Uganda judge sentences 2 over World Cup bombings
Al-Shabab said the July 2010 bombings were in retaliation for Uganda`s participation in the African Union`s peacekeeping mission.
Kampala: A Ugandan judge on Friday sentenced two men to prison after they pleaded guilty to being involved in twin suicide bombings that killed 76 people in the East African nation last year.
The men now will serve as witnesses against 12 other suspects going on trial in connection with the bombings, which targeted people watching the World Cup final on television in Uganda`s capital.
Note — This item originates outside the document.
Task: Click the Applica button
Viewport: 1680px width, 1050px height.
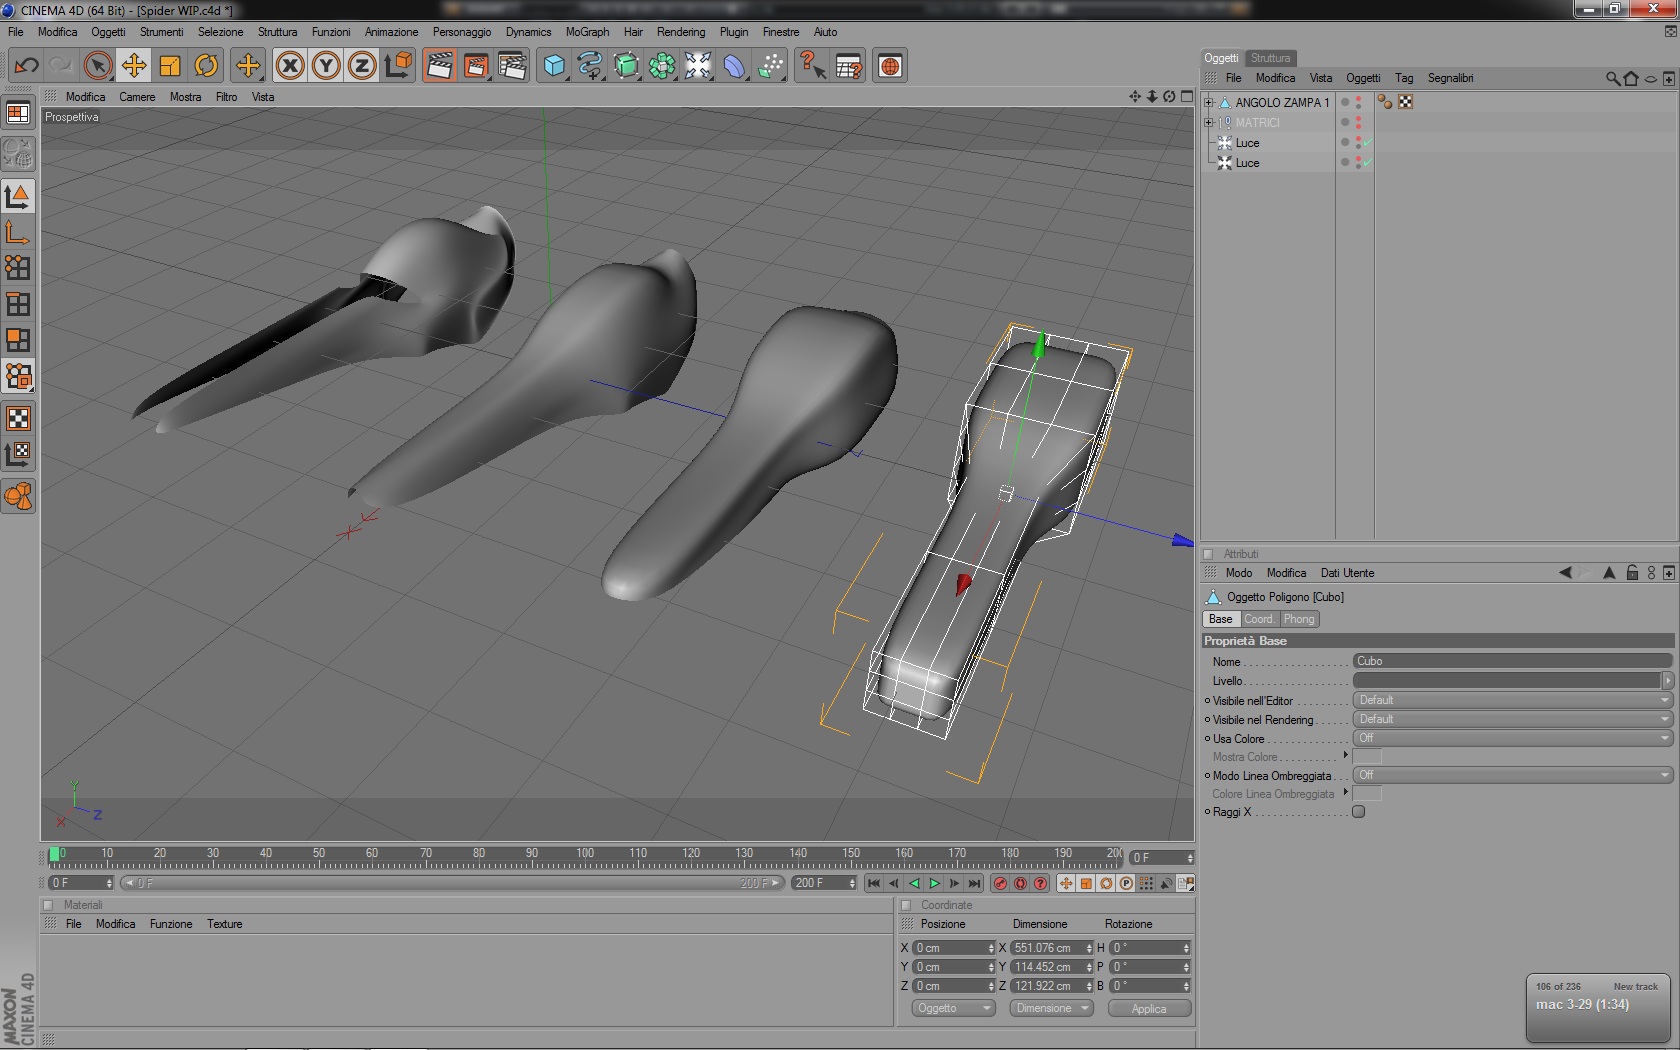Action: [x=1149, y=1008]
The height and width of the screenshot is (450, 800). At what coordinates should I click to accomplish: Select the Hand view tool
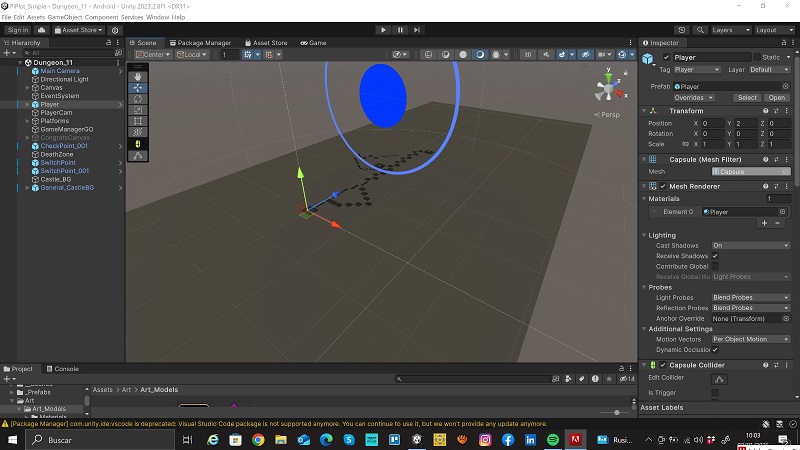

Ugandan citizen Edris Nsubuga, who faced a possible death penalty after he said he detonated one of the bombs with his mobile phone, was sentenced to 25 years in jail on terrorism charges. Nsubuga`s aunt was among those who died in the bombings.
"He confessed that he was manipulated. But he was mindless that victims could have included his relatives," Judge Owiny Dollo said of Nsubuga.
Rwandan citizen Muhamoud Mugisha is to serve five years in prison for conspiracy to commit terrorism. Mugisha said he helped plan the attack with the al-Qaeda-linked Somali militant group that claimed responsibility.
Somali insurgent group al-Shabab said the July 2010 bombings were in retaliation for Uganda`s participation in the African Union`s peacekeeping mission in Somalia.
Henry Sakaki, who lost his brother in the attacks, said he was glad to hear the sentences.
"I am happy that the culprits are being punished," he said.